A Study of Envafolimab in Subjects With Stage III Non-Small Cell Lung Cancer

Anhui Provincial Cancer Hospital

Status and phase

Not yet enrolling

Phase 2

Conditions

Non-small Cell Lung Cancer Stage III

Treatments

Drug: Envafolimab

Study type

Interventional

Funder types

Other

Identifiers

NCT05414630

SMA-NSCLC-009

Details and patient eligibility

About

This is a prospective, single arm, phase II study to evaluate the efficacy and safety of Envafolimab in subjects with locally advanced/unresectable (Stage III) non-small cell lung cancer that has not progressed after prior concurrent/sequential chemoradiotherapy.

Full description

Trial design: This is a single-arm, open-label trial in patients with locally advanced/unresectable (stage III) NSCLC who did not have disease progression after concurrent/sequential chemoradiotherapy to evaluate the efficacy of Envafolimab as a consolidation treatment of the efficacy and safety.

Background:The PACIFIC and GEMSTONE-301 studies have shown the efficacy of immunization as consolidation therapy in stage III NSCLC.
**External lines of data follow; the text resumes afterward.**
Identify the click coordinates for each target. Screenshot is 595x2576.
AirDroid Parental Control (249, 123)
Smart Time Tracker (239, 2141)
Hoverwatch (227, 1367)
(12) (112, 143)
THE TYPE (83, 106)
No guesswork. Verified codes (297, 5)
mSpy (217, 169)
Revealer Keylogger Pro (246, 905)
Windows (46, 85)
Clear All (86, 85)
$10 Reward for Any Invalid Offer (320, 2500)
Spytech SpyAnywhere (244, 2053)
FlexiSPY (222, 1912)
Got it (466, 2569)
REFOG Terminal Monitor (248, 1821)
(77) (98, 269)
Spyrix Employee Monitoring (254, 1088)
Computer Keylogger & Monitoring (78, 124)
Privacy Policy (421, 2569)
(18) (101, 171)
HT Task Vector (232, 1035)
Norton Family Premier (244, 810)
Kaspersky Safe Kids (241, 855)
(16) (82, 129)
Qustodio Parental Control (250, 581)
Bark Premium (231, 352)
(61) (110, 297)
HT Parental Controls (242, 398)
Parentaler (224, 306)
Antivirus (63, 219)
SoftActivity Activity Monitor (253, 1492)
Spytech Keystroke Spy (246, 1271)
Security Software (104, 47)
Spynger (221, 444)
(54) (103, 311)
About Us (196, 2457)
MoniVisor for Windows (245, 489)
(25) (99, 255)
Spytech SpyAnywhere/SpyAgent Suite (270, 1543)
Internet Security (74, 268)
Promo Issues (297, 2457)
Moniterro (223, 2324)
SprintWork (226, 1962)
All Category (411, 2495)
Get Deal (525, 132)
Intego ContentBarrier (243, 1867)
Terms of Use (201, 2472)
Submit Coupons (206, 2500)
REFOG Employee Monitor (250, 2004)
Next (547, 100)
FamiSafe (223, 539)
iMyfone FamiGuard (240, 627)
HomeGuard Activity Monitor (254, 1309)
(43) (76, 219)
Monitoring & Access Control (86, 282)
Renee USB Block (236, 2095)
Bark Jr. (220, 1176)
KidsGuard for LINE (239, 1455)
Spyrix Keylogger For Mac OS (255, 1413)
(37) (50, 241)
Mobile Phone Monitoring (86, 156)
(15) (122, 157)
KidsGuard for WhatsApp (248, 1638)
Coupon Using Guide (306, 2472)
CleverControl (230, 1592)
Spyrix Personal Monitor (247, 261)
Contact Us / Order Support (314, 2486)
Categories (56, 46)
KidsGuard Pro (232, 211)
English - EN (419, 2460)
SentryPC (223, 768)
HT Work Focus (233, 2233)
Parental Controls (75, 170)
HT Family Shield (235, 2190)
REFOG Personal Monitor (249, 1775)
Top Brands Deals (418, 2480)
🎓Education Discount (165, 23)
Patients with stage III NSCLC who did not have disease progression after at least two cycles of concurrent/sequential chemoradiotherapy (including platinum) will receive Envafolimab (300mg, Q3W, subcutaneous injection) within 1-42 days after the end of chemoradiotherapy. The maximum duration of Envafolimab treatment is 2 years.

Enrollment

30 estimated patients

Sex

All

Ages

18+ years old

Volunteers

No Healthy Volunteers

Inclusion criteria

Age at least 18 years.
Have histologically confirmed locally advanced/unresectable stage III non-small cell lung cancer.
The first dose of Envafolimab will be administered within 1-42 days (including 42 days) after concurrent/sequential chemoradiotherapy is completed.
ECOG performance status 0-2.
Life expectancy ≥ 12 weeks.
Adequate organ function.
For female subjects of childbearing age, urine or serum pregnancy test shall be conducted before receiving the first study drug administration, and the result is negative.
The subject and the subject's sexual partner need to use a medically approved contraceptive measure during the study treatment period and within 6 months after the end of the study treatment period.
Willing to participate in this trial; fully understand and informed of this trial, and able to provide written informed consent form (ICF).

Exclusion criteria

Disease progression after concurrent/sequential chemoradiotherapy.
Has received a live vaccine within 28 days prior to the first dose of investigational product.
Major surgical procedure (as determined by investigators) within 28 days prior to the first dose of investigational product.
Known positive driver gene mutation, such as EGFR sensitive mutation, ALK gene translocation or ROS1 rearrangement.
Received any antibody/drug targeting T-cell coregulatory proteins (immune checkpoints), with a washout period of less than 28 days.
Known history of human immunodeficiency virus (HIV) infection and/or acquired immune deficiency syndrome.
Subjects at active phase of chronic hepatitis B or with active hepatitis C.
History of organ transplantation.
History of inflammatory bowel disease or active inflammatory bowel disease (for example Crohn's disease or ulcerative colitis).
Severe allergic reaction to other monoclonal antibodies.
Subjects with other conditions that in the investigator's opinion may influence subject's compliance or make subjects not suitable for participating in this trial.